Amazon EC2
Installing PostgreSQL using Amazon EC2 and Amazon Linux
Strictly for demonstration purposes, an optimal configuration would be RDS/Aurora instance(s).
Review content in AWS RDS walkthru for comparison and cost information
Time requirement:
~30 mins
Prerequisite:
VPC with public subnet.
Knowing your IP Address to create security group with limited access
Create EC2 Instance using latest AMI and preferred hardware type (t2.micro suitable for demo)
- in AWS EC2 Console, click “Launch Instance” button
- Add Name, select Amazon Linux
- provide key pair name - or create new pair if-needed (chmod 400 if newly created)
- Select Network Settings to pre-created VPC and Public Subnet
- verify “Auto-assign public IP” is “Enabled”

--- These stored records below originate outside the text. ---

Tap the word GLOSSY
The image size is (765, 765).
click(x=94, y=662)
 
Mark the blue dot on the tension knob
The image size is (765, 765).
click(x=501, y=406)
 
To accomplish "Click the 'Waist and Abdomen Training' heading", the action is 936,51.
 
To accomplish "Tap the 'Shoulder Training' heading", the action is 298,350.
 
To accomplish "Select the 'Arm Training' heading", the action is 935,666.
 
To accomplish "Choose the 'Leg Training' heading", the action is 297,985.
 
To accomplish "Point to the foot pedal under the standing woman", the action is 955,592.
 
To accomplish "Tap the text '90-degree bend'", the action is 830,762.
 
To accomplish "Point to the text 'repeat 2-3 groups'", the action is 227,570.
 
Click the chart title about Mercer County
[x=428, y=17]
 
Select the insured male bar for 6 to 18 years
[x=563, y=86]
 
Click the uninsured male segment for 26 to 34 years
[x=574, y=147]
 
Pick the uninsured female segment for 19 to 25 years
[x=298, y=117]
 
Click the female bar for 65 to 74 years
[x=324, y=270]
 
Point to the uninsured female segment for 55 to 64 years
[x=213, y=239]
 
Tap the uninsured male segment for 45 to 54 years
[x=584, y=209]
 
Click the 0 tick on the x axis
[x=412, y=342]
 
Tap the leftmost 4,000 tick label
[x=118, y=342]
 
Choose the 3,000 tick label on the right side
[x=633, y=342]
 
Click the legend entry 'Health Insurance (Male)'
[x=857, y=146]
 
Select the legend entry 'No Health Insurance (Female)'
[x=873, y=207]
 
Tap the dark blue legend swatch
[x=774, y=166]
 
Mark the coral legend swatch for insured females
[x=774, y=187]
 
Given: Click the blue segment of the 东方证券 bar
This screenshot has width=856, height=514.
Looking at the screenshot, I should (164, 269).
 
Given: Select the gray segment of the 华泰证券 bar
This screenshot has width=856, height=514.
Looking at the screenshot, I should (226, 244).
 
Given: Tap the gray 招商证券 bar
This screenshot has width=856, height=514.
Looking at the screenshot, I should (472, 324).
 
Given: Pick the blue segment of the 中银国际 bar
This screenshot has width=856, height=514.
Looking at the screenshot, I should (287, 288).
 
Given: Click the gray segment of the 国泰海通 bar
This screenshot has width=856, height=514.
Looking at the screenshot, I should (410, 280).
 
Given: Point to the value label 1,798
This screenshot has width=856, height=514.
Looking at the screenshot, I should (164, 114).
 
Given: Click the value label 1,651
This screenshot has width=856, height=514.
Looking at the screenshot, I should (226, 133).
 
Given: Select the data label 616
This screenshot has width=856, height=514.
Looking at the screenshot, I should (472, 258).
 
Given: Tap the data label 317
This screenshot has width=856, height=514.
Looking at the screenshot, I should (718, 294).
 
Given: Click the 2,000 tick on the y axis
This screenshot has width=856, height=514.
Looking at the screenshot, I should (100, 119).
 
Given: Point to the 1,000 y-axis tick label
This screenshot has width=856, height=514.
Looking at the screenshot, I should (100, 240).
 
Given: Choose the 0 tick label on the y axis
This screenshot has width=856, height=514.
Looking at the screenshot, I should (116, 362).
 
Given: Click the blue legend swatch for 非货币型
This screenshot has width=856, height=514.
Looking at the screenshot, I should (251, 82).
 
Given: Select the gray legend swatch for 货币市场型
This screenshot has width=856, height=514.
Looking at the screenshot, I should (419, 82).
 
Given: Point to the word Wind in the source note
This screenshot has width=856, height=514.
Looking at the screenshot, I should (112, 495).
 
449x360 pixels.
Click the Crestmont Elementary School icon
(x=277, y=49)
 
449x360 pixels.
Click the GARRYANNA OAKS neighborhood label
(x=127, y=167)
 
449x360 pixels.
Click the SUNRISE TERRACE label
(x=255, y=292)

- if option is unavailable, VPC does not have public subnet
- Allow SSH traffic from “My IP” in the drop-down. (optional, but recommended)
- Launch Instance in lower right button
Deploy Postgres-17 install and expose ports
- Connect to your EC2 Instance
- ssh -i {pem file} ec2-user@{ec2 DNS name}
- Create prerequisite postgres directories
sudo mkdir /var/lib/pgsql/
sudo chown postgres:postgres /var/lib/pgsql/
- Identify latest supported version of PostgreSQL:
sudo yum search "postgres"
- Install postgres software
sudo yum install postgresql17-server.x86_64
- Initialize database:
sudo /usr/bin/postgresql-setup --initdb
- Use Amazon Linux commands to start/enable datbaase:
sudo systemctl start postgresql
sudo systemctl enable postgresql
sudo systemctl status postgresql
- Create credentials for initialized database:
sudo su - postgres
psql -c "ALTER USER postgres WITH PASSWORD '{new_password}';"
Update listener/postmaster to accept external connections
- Update default listen_address from localhost to accept IPv4 connections:
vi /var/lib/pgsql/data/postgresql.conf
- update listen_addresses = ’localhost’ to *
vi /var/lib/pgsql/data/pg_hba.conf
- update ipV4 to 0.0.0.0/0 md5
- Restart postgres to process updated files:
sudo systemctl restart postgresql
If connections fail, verify VPC security groups
- Select the security group associated with your newly created VPC most likely the last, or longest-named group ID
- Edit inbound rules to add Postgres port 5432
- Click “Add Rule” > Type > PostgreSQL > Source: My IP
Route table for the VPC may also require whitelisting port 5432
Connection and further maintenance
In my example, I was provided the endpoint used to connect as:
psql -h database-1.cvf3het7fmyg.us-west-1.rds.amazonaws.com -U postgres
Cleanup EC2 resources
Using EC2 console, check running instance name and use “Instance state” > Terminate
Termination may take several minutes.